• [Work instruction]:
Scan the entries below and extract each line with the word "computer" in it.

[[ Data for this task, beginning ]]

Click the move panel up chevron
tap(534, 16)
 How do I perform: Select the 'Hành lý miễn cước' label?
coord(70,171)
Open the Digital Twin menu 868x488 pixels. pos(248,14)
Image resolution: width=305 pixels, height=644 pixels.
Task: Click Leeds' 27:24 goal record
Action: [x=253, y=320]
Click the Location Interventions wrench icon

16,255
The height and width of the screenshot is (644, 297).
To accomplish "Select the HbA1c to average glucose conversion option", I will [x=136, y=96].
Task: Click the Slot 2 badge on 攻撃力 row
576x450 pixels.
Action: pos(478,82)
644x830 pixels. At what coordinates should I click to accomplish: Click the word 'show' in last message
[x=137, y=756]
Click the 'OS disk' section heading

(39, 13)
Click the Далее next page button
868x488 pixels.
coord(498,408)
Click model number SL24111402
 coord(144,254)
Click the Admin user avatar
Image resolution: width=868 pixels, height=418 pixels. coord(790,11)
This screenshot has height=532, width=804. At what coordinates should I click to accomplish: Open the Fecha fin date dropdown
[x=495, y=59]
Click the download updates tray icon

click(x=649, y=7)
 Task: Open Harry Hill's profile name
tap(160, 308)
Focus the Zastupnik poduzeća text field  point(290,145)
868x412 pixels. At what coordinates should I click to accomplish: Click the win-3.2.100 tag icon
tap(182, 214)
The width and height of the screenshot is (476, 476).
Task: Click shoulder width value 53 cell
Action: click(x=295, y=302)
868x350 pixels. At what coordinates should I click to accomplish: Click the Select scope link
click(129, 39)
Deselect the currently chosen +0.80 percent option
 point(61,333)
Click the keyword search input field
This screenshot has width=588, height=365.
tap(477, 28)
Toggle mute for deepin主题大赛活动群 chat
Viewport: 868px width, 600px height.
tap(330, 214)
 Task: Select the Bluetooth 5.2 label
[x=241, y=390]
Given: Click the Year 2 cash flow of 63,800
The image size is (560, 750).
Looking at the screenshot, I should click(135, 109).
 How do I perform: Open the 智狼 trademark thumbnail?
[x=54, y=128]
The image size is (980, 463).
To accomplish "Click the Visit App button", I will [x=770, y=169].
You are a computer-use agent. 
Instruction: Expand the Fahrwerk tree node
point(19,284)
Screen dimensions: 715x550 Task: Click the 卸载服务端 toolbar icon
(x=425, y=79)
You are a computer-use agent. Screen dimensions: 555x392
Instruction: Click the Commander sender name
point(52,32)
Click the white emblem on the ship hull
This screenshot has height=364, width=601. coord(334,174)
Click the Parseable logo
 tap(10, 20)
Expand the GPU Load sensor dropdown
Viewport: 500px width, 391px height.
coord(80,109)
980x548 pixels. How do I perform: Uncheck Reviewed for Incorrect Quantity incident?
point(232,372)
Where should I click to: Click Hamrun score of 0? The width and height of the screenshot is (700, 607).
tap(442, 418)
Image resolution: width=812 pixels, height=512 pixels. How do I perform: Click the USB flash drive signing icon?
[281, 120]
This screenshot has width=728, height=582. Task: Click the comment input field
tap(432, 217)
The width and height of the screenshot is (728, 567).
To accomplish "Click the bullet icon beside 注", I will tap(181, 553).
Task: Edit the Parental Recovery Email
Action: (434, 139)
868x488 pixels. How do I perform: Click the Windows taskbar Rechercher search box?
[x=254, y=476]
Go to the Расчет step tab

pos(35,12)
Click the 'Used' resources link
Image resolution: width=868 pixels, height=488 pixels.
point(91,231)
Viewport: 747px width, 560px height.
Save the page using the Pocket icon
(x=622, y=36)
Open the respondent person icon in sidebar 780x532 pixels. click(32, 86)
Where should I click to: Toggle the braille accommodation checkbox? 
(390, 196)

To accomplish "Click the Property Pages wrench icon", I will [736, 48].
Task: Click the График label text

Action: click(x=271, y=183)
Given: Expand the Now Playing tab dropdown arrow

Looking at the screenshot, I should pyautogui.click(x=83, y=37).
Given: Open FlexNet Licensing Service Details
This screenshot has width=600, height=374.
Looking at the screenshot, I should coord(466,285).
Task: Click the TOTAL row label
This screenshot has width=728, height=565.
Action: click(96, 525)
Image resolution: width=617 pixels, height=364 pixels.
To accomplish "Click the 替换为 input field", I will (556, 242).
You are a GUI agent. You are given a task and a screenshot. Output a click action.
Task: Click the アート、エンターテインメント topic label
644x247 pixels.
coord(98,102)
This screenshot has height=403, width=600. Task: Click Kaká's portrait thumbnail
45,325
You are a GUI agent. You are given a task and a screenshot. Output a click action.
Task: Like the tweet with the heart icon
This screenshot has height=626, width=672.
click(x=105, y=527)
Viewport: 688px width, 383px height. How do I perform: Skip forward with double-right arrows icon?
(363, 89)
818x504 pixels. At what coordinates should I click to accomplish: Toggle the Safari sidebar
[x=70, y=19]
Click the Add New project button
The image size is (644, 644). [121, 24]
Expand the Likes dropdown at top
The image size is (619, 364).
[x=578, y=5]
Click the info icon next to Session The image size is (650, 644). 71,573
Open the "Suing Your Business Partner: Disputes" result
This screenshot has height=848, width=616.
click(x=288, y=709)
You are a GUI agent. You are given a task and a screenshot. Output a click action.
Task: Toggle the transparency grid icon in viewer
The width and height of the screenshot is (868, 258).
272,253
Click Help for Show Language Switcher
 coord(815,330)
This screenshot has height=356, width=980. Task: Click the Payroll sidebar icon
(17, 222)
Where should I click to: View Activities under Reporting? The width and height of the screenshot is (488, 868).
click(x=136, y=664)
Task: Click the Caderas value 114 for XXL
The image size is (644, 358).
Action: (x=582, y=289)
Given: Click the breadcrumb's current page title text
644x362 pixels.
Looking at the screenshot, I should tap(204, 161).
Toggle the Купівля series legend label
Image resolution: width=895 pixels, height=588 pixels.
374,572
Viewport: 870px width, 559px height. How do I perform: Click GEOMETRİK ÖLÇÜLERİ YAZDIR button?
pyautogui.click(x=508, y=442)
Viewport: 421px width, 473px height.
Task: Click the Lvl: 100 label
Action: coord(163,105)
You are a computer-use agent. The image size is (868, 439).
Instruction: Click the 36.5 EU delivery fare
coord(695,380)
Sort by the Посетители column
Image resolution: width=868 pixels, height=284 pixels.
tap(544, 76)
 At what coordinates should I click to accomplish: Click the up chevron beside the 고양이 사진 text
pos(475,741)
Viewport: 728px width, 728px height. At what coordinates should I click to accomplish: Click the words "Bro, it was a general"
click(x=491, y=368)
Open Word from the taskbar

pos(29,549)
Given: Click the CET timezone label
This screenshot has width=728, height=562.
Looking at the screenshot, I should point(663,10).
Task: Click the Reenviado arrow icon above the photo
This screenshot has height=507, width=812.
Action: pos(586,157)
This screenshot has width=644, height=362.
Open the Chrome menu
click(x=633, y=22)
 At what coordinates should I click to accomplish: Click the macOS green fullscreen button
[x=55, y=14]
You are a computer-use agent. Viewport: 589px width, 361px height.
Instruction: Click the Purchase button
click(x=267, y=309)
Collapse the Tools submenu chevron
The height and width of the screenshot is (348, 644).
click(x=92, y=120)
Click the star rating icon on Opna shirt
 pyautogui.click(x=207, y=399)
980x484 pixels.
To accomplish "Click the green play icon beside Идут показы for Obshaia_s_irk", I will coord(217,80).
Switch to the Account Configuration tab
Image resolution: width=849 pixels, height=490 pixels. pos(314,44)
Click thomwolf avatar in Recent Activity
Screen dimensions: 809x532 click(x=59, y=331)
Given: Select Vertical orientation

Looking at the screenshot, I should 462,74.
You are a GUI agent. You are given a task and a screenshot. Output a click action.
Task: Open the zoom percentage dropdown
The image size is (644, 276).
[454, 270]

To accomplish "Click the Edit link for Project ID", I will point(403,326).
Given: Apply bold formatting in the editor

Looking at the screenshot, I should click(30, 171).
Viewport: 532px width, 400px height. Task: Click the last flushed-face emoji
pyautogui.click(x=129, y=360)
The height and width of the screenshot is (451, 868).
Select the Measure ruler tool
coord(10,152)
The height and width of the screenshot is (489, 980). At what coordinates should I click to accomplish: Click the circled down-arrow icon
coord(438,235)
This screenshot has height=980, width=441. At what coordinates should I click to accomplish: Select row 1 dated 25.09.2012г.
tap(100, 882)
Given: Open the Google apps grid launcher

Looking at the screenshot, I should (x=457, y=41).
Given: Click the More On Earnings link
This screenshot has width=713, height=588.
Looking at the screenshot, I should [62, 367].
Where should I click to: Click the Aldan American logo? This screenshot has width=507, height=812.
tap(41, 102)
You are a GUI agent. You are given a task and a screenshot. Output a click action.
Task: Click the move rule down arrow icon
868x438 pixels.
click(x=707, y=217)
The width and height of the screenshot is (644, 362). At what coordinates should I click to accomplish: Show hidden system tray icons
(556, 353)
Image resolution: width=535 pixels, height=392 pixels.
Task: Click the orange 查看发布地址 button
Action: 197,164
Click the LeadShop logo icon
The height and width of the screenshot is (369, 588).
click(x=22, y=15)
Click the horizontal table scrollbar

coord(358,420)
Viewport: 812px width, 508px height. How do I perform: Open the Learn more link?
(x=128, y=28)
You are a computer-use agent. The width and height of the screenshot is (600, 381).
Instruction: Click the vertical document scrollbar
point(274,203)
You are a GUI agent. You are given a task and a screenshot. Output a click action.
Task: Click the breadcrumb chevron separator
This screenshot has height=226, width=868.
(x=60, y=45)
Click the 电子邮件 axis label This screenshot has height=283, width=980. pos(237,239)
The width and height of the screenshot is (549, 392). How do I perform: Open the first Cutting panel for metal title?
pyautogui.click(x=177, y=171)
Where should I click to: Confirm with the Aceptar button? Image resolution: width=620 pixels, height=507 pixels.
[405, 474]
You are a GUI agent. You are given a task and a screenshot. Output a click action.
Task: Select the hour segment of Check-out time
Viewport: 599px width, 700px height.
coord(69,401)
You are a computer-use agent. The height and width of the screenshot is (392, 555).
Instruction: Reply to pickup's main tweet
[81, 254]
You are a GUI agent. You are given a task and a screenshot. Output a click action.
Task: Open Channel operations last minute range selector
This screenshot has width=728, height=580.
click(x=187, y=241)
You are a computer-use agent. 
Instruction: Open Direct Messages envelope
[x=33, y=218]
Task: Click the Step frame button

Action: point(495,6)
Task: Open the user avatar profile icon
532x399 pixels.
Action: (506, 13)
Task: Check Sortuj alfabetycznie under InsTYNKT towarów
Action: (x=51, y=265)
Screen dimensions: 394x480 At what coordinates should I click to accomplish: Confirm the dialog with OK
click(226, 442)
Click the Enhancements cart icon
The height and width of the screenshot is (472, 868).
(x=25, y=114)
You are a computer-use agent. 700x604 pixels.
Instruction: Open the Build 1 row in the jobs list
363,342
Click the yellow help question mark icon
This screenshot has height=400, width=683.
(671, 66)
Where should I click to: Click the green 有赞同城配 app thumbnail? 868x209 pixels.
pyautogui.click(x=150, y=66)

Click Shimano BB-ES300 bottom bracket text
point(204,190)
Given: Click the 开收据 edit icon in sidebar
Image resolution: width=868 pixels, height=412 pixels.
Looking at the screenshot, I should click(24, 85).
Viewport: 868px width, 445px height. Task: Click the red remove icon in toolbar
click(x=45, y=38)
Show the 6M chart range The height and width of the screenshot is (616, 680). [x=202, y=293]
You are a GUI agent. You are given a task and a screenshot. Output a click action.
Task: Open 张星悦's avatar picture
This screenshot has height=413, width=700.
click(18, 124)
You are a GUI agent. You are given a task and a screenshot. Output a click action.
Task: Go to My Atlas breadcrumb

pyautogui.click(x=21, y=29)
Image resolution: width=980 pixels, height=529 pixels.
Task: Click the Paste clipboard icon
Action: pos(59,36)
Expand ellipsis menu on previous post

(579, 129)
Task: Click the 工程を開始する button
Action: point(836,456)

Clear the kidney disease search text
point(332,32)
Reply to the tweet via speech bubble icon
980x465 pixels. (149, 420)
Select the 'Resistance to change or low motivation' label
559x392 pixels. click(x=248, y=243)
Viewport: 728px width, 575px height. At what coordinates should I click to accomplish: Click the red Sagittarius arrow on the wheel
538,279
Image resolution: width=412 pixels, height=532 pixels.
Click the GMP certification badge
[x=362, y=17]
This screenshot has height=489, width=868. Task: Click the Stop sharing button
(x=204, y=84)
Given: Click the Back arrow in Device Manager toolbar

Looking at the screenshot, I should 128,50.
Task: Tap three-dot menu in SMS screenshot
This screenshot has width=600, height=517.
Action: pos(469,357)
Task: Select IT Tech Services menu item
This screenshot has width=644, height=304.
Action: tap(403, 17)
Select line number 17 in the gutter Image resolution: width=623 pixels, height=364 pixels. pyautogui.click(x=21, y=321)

[[ Data for this task, end ]]

• [Written response]:
You are a computer-use agent. 
You are a computer-use agent. Screen dimensions: 555x392
You are a computer-use agent. The image size is (868, 439).
You are a computer-use agent. Viewport: 589px width, 361px height.
You are a computer-use agent. The width and height of the screenshot is (600, 381).
You are a computer-use agent. The height and width of the screenshot is (392, 555).
You are a computer-use agent. 
You are a computer-use agent. 700x604 pixels.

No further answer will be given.